- [Records provided]:
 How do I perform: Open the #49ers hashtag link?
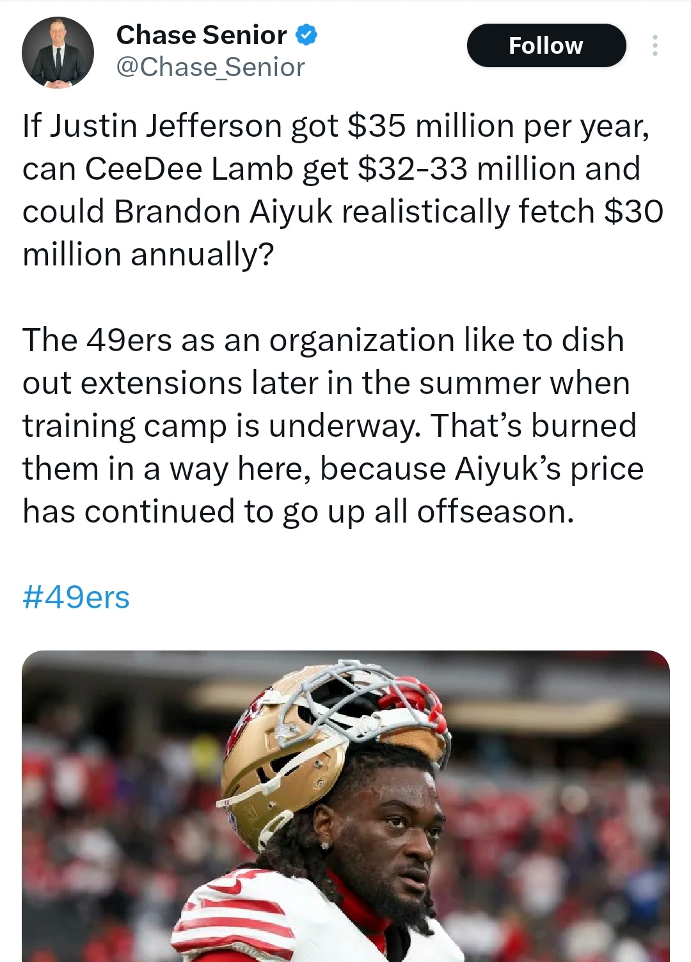[x=76, y=597]
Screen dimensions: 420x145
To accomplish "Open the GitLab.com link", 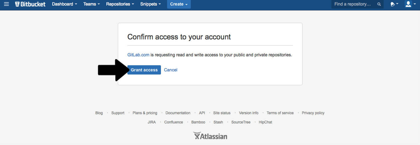I will (138, 55).
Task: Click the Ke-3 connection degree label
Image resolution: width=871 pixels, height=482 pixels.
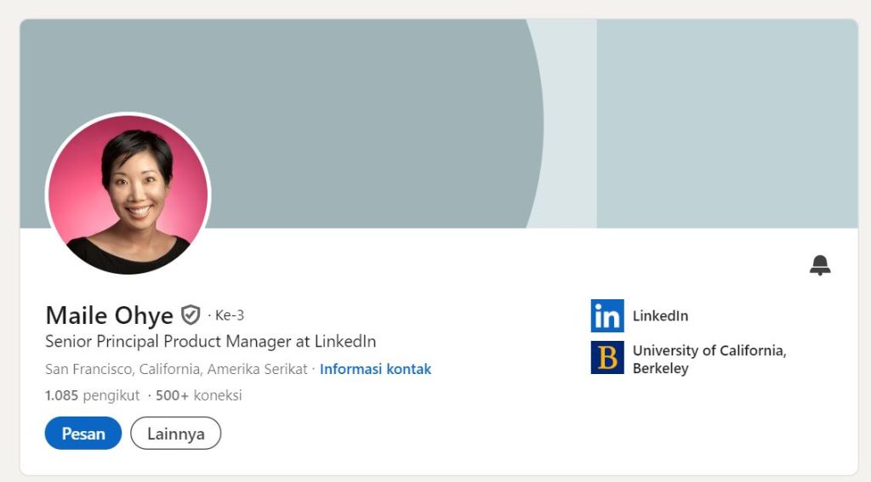Action: [x=229, y=315]
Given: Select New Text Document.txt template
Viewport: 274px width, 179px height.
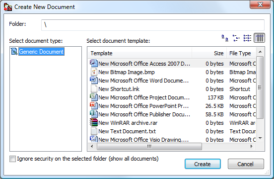Looking at the screenshot, I should tap(127, 131).
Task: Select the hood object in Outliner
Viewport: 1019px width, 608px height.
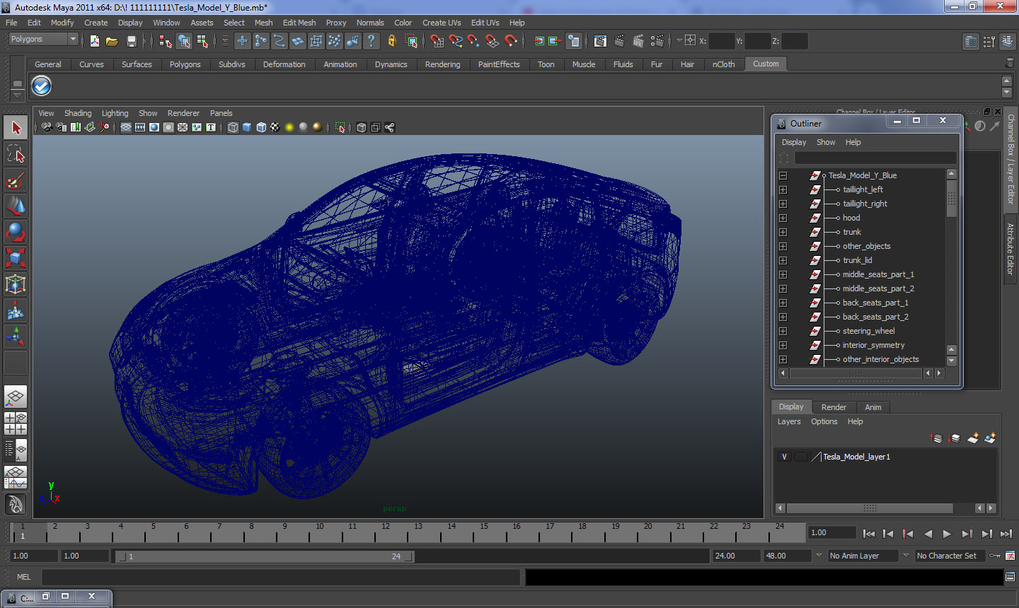Action: tap(851, 218)
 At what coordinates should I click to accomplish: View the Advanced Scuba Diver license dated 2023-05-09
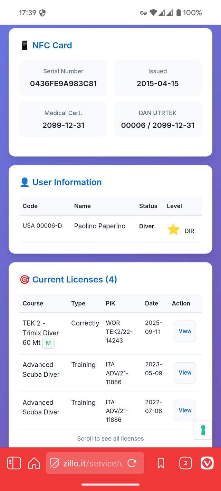185,373
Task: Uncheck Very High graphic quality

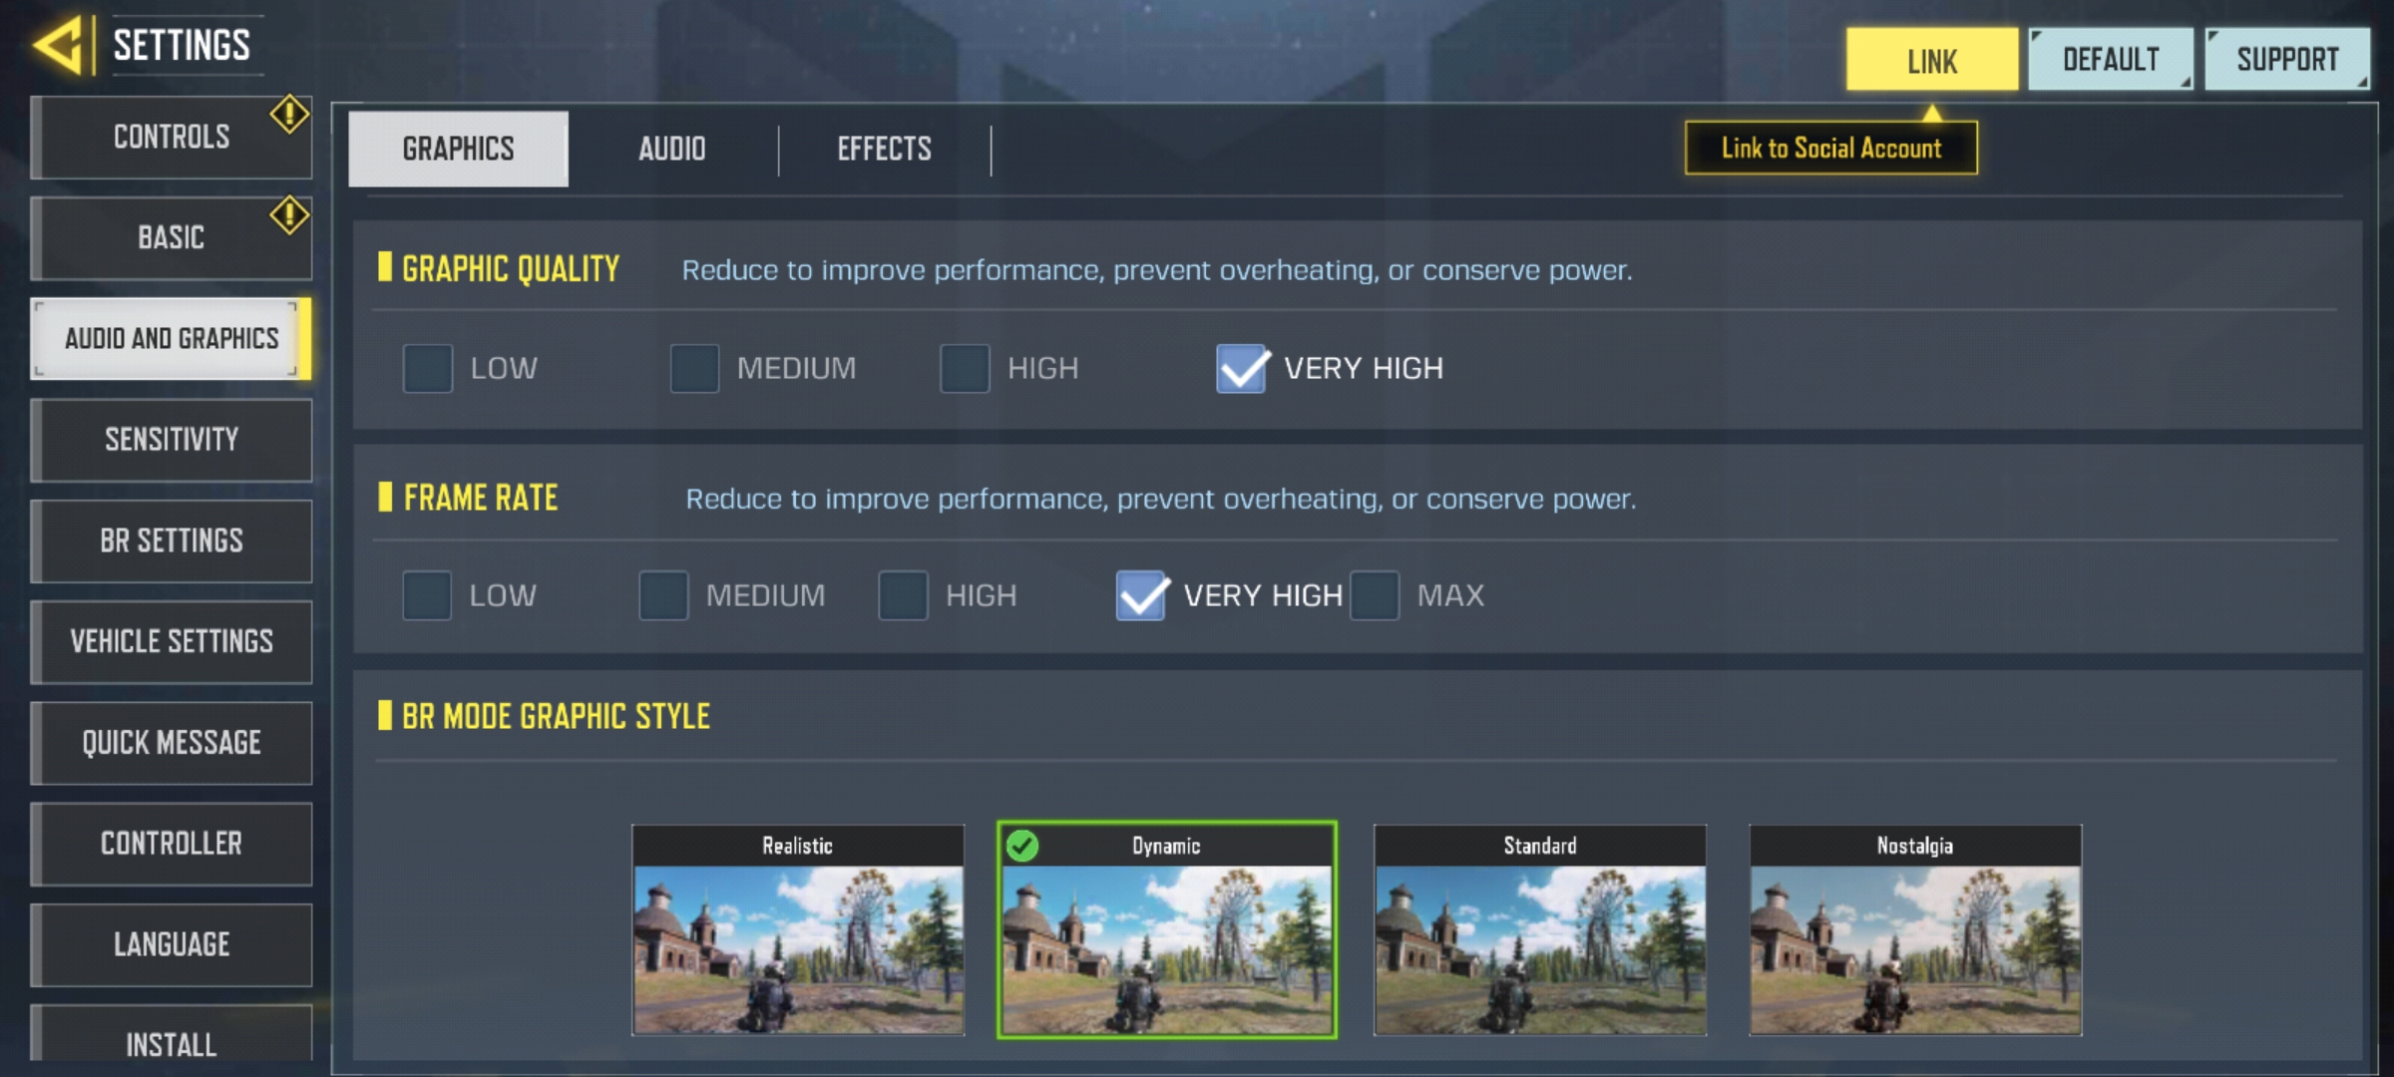Action: pyautogui.click(x=1242, y=368)
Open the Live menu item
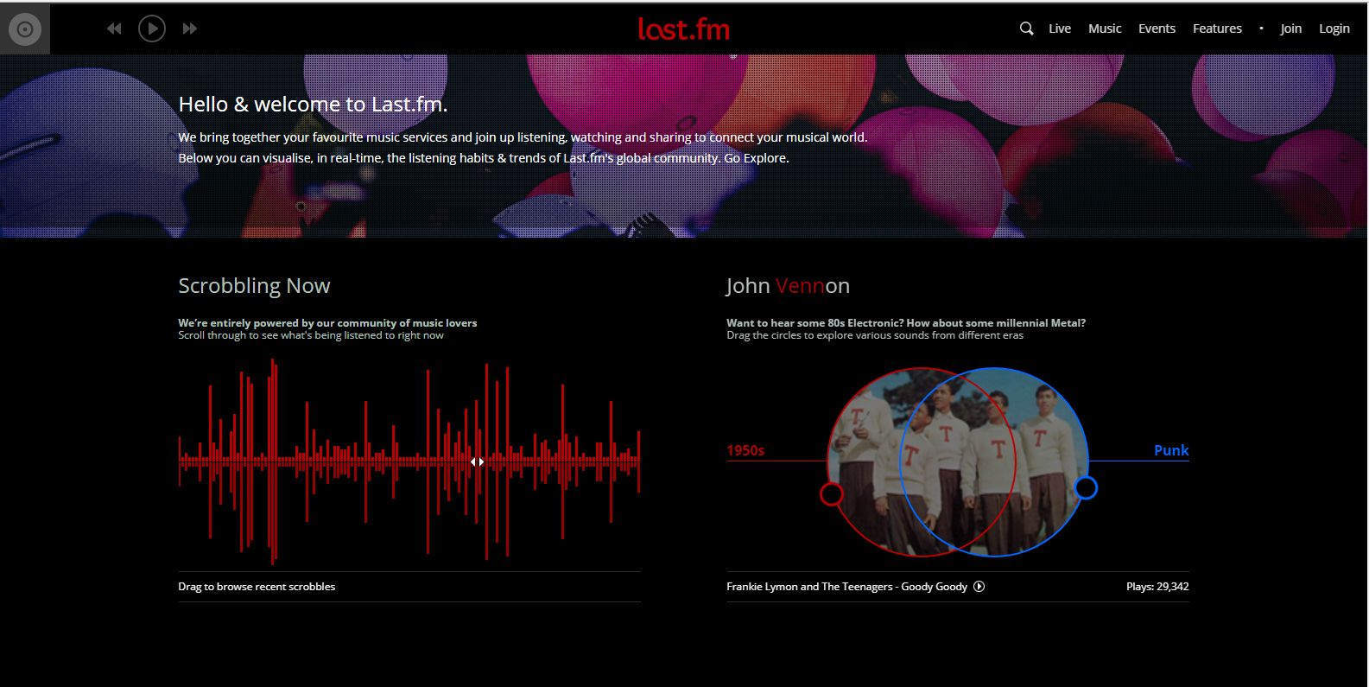Viewport: 1369px width, 687px height. 1059,29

- [About this task]:
Using the material, count the lines where the word "Select" appears. Give the number by itself.

- [Output of the exercise]:
2